Le président de la formation de jugement a dispensé la rapporteure publique, sur sa proposition, de prononcer des conclusions à l'audience.
Les parties ont été régulièrement averties du jour de l'audience.
Le rapport de M. B a été entendu au cours de l'audience publique.
Considérant ce qui suit :
1. Mme C, ressortissante gabonaise née le 25 août 1989, est entrée en France le 1er septembre 2015 munie de son passeport revêtu d'un visa long séjour afin d'y poursuivre ses études. A l'expiration de son visa long séjour la requérante s'est vu délivrer un titre de séjour valable du 5 octobre 2016 au 4 octobre 2017. Un titre de séjour en qualité de salarié lui a été délivré au titre de la période du 11 octobre 2019 au 10 octobre 2020. Par décision du 30 avril 2021 le préfet de Meurthe-et-Moselle a refusé de renouveler son titre de séjour, lui a fait obligation de quitter le territoire français dans un délai de trente jours et a fixé le pays à destination duquel elle pourra être reconduite d'office. Par un courrier du 16 août 2021, le préfet de Meurthe-et-Moselle a rejeté le recours gracieux formé par Mme C contre cet arrêté. Par un courrier du 5 janvier 2022, reçu par les services de la préfecture de Meurthe-et-Moselle le 13 janvier 2022, Mme C a sollicité la délivrance, à titre principal, d'un titre de séjour portant la mention " salarié " ou " vie privée et familiale " sur le fondement de l'article L. 435-1 du code de l'entrée et du séjour des étrangers et du droit d'asile et, à titre subsidiaire, la délivrance d'un titre de séjour portant la mention " vie privée et familiale " sur le fondement de l'article L. 423-23 du même code. Par une décision du 23 mai 2022, le préfet de Meurthe-et-Moselle a refusé de procéder à l'enregistrement de cette demande. Par les requêtes susvisées, qu'il y a lieu de joindre pour statuer par un même jugement, Mme C demande au tribunal d'annuler la décision du 16 août 2021 portant rejet de son recours gracieux et la décision du 23 mai 2022 portant refus d'enregistrement de sa demande de titre de séjour.
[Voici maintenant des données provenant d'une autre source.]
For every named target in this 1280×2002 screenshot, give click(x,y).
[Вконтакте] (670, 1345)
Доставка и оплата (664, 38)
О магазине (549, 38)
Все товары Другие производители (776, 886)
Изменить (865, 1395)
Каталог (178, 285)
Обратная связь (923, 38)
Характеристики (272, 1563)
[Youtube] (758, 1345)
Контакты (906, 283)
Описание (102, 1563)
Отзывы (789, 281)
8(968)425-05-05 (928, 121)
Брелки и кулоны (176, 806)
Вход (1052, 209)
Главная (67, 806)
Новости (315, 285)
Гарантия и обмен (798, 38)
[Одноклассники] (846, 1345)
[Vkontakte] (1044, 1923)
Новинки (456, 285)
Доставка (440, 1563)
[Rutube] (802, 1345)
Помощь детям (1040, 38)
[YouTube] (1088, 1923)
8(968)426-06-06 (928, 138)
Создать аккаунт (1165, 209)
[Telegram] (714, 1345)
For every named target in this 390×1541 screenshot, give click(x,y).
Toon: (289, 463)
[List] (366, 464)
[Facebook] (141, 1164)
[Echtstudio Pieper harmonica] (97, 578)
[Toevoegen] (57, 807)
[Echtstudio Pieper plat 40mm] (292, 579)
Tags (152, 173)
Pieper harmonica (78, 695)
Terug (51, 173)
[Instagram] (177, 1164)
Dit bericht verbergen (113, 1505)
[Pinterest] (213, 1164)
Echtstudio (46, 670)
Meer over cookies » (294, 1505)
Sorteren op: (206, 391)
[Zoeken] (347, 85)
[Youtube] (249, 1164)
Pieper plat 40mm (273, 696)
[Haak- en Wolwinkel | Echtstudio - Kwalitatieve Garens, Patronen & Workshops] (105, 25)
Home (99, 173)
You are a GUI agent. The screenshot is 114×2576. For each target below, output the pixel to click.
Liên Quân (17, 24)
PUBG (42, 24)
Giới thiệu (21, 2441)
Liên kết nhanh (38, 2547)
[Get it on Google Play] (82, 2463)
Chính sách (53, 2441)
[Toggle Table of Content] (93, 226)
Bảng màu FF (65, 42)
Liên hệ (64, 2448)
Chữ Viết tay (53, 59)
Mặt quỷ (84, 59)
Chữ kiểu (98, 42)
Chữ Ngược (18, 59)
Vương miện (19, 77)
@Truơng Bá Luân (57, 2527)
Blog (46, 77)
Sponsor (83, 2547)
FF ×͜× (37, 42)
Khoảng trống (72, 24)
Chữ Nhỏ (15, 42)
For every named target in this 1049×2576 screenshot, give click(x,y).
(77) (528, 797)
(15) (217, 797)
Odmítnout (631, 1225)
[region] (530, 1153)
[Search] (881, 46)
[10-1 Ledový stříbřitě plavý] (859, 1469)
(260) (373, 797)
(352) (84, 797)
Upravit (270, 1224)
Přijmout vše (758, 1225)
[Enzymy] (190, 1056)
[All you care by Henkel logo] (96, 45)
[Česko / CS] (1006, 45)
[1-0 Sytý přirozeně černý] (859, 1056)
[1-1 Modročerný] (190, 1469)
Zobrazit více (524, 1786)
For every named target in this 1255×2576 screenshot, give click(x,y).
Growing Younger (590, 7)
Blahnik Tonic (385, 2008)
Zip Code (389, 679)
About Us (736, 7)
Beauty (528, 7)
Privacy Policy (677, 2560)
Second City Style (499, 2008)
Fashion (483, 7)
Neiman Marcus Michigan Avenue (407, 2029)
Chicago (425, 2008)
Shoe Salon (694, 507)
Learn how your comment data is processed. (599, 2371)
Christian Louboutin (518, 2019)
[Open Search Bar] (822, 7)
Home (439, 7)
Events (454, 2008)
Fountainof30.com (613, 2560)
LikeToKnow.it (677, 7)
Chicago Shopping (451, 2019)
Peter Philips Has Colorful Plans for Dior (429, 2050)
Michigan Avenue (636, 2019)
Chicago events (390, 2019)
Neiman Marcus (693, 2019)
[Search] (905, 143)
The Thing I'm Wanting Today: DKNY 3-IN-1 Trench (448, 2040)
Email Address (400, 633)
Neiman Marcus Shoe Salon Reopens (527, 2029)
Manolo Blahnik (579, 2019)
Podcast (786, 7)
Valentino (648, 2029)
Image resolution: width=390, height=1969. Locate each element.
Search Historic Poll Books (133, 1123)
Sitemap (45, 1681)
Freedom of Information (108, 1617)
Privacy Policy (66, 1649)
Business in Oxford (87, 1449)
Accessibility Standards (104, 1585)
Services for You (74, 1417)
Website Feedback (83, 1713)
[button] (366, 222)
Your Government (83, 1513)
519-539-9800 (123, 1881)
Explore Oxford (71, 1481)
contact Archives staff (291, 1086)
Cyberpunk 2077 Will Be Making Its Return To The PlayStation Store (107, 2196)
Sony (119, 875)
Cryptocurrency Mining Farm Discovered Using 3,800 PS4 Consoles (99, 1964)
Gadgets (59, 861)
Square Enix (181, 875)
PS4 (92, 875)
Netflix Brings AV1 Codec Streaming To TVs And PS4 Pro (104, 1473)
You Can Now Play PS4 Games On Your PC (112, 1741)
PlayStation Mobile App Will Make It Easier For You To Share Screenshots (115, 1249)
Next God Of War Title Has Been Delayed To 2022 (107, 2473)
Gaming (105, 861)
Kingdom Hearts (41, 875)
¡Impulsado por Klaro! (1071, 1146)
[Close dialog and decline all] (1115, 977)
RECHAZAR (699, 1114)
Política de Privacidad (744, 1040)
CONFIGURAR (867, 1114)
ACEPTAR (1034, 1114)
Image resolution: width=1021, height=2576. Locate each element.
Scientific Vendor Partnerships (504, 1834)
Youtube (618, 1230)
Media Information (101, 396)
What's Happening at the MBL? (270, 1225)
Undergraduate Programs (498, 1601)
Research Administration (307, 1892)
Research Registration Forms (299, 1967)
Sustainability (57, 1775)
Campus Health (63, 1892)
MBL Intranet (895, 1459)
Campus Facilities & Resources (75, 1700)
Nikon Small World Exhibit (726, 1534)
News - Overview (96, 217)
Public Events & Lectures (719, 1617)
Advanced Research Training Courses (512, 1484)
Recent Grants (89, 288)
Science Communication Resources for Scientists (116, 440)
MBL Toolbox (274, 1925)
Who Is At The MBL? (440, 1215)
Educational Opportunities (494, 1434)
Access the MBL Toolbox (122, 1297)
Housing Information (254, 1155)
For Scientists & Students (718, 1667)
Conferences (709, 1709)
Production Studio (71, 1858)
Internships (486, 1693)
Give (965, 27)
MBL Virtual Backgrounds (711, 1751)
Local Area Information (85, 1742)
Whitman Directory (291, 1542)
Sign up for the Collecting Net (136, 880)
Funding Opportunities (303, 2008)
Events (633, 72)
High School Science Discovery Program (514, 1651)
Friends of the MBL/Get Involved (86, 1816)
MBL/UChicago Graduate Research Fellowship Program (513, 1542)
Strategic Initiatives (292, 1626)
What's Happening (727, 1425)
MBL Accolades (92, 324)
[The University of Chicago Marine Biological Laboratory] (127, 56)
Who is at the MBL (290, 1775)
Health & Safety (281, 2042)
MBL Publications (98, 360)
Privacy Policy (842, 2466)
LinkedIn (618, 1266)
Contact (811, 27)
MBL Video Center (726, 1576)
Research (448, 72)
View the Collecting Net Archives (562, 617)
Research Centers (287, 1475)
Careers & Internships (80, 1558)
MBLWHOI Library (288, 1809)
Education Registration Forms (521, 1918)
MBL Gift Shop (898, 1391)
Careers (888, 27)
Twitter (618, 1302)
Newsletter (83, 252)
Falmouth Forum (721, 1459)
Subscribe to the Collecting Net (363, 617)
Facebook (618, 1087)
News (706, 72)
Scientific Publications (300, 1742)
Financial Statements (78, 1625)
Sur les conclusions à fin d'annulation de la décision du 16 août 2021 :
2. Il est toujours loisible à la personne intéressée, sauf à ce que des dispositions spéciales en disposent autrement, de former à l'encontre d'une décision administrative un recours gracieux devant l'auteur de cet acte et de ne former un recours contentieux que lorsque le recours gracieux a été rejeté. L'exercice du recours gracieux n'ayant d'autre objet que d'inviter l'auteur de la décision à reconsidérer sa position, un recours contentieux consécutif au rejet d'un recours gracieux doit nécessairement être regardé comme étant dirigé, non pas tant contre le rejet du recours gracieux dont les vices propres ne peuvent être utilement contestés, que contre la décision initialement prise par l'autorité administrative. Il appartient, en conséquence, au juge administratif, s'il est saisi dans le délai de recours contentieux qui a recommencé de courir à compter de la notification du rejet du recours gracieux, de conclusions dirigées formellement contre le seul rejet du recours gracieux, d'interpréter les conclusions qui lui sont soumises comme étant aussi dirigées contre la décision administrative initiale.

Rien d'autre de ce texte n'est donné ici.